Objective a — In the listing, rewrite the lines from the one with "Screen dimensions: 1200x565" up to and including the one with "pyautogui.click(x=96, y=98)", keeping the requests. Multiply each click coordinate in the answers by 0.9 and round it to a whole number, with halves rounded up, and leave the pictures out.

Document section —
>> Start
A repository can specify one or multiple parent repos. Sources of the child repo can reference sources of parent repos, allowing to compose the list/dict of files within a source from the list/dict of parent sources in addition to the locally specified files.

Parents are specified as part of the main configuration, for example:

"parents": {
    "parent1": {
        "location": "https://github.com/<org>/<repo>/archive/refs/heads/main.zip"
    },
    "parent2": {
        "location": "https://github.com/<org>/<repo>/archive/refs/tags/1.0.0.zip"
    }

}

Parents are repositories that currently have to be referenced to as zip files. The location format may be expanded in the future, see #134 and #130.

Source composition

In addition to a list/dict of file references, a source may reference other parent sources to compose its list/dict of files from:

"my_source": {
	"parent_sources": [
		"parent1.some_source",
		"parent1.other_source"
		"parent2.some_source"
	],
	"files_dict": {...},
	"files_list": [...]
}

When pulling data, only data from the files list/dict is locally stored (in the folder for this source), compare with sources.

When running the flow compilation pipeline, source lists are taken from the parent repos (recursively) and file lists/dicts are composed as follows:

  • The file lists of all parent_sources are concatenated (in order), with the own files_list concatenated at the end.
  • The file dicts of all parent_sources and the own files_dict are merged. (In case of duplicate keys, the latter value is taken.) (Note: This may not be what we want: The use case for dicts is for steps that have specific input files, where each key has a semantic meaning. In case of a collision in dict keys, the child data overwrites the parent entry, which means there is no clean way of a step reading multiple input files of the same type (key) and merging them. We might prefer to have each dict value be a list of files, so that in a case of key collision, we can concatenate them.)

Thus when a pipeline step references a source, it has access to a joint files list/dict.

An Example

Let's try to build an example showcasing inheritance:

Assume we have a grandparent repo living at the URL grandparent_url. Let its config be:

{
    "parents": {},
    "sheet_names" : {
        "grandparent_templates" : "google_sheet_id",
        ...
    },
    "sources": {
        "flow_definitions": {
            "format": "sheets",
            "subformat": "google_sheets",
            "files_list": [
                "grandparent_templates",
                "some_other_google_sheet_id_which_we_didnt_give_a_name",
                ...
            ]
        }
    },
    "steps": [
        # maybe this repo defines a pipeline to produce flows,
        # but maybe it only defines data sources and this list is empty
        ...
>> End
Objective b — According to the section on parent repositories, in what form do parent repositories currently have to be referenced?

Provided data —
>> Start
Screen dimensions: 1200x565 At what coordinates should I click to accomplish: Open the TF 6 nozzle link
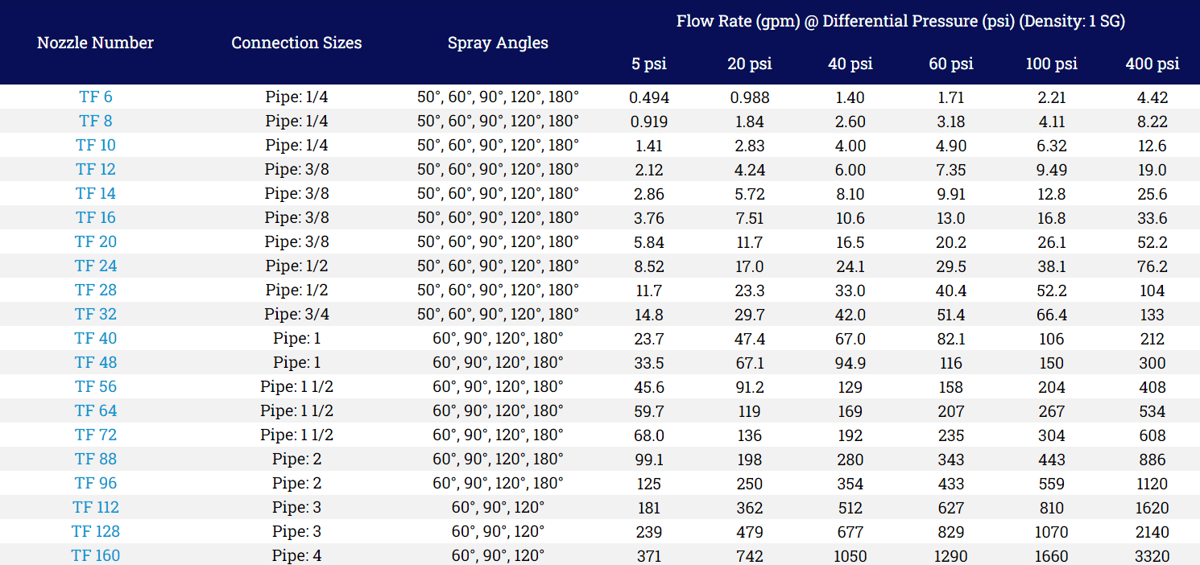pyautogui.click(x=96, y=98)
>> End
>> Start
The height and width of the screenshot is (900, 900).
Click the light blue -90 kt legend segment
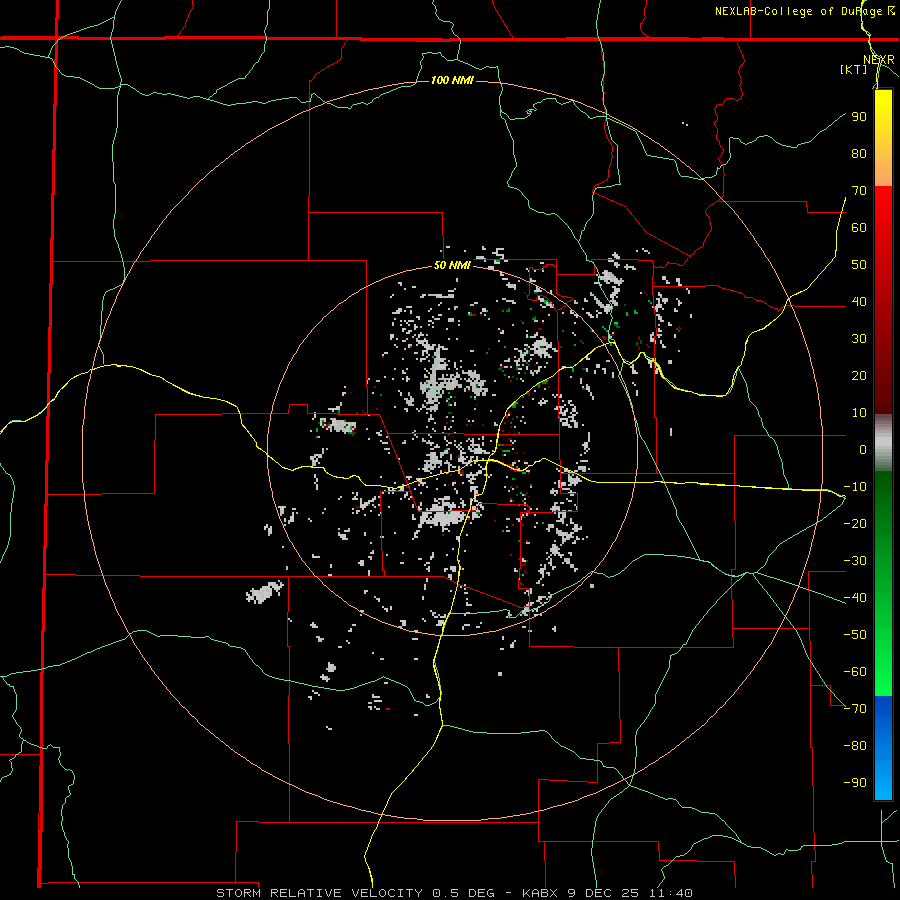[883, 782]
>> End
>> Start
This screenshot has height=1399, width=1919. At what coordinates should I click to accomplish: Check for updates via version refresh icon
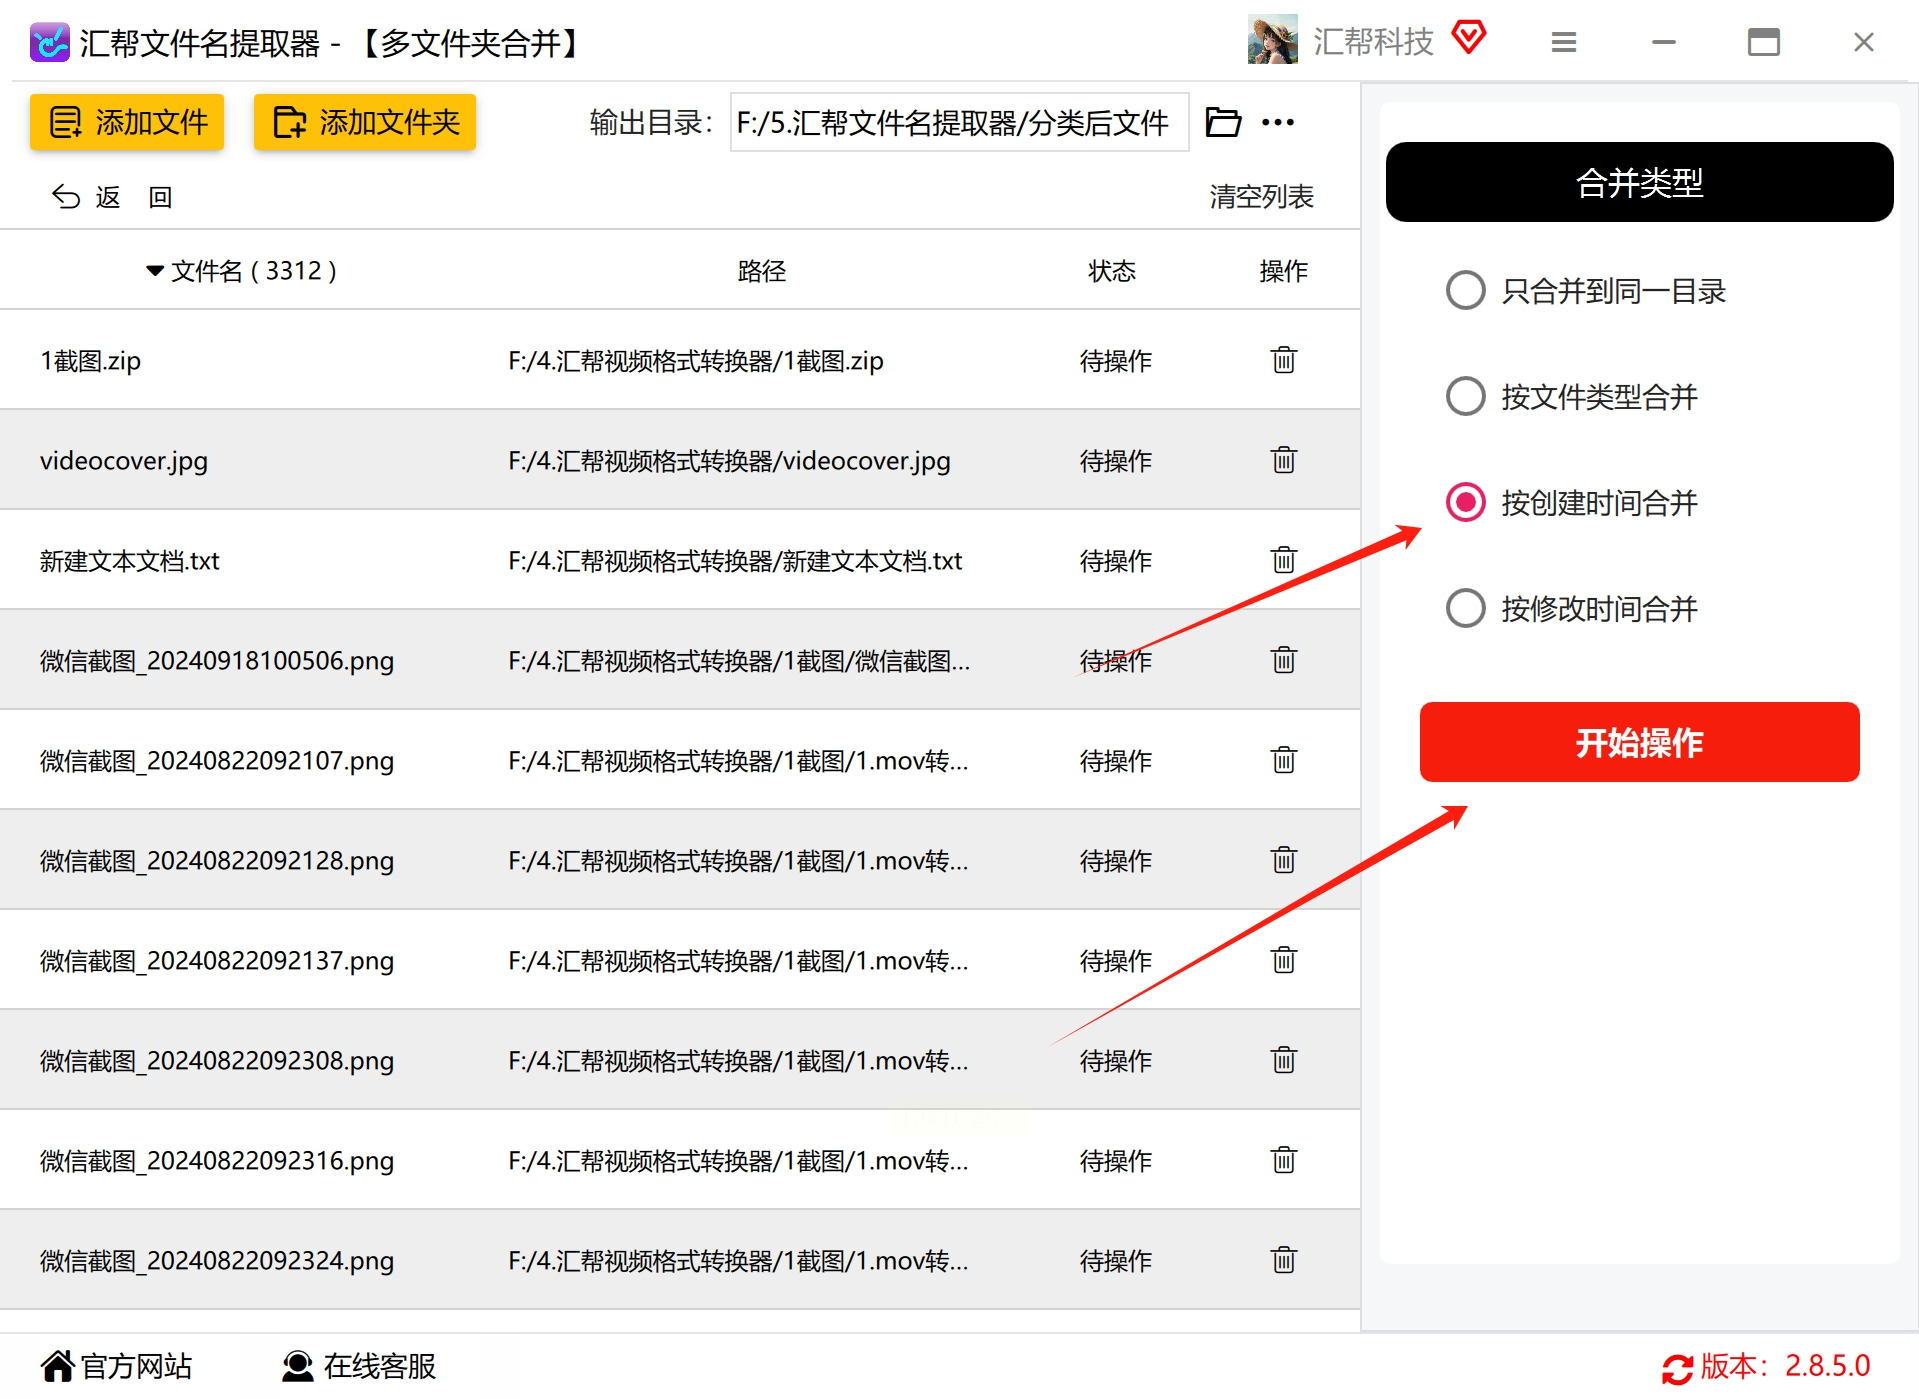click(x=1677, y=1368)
>> End
Exercise result a —
Screen dimensions: 1200x565 At what coordinates should I click to accomplish: Open the TF 6 nozzle link
pyautogui.click(x=86, y=88)

Exercise result b — As zip files.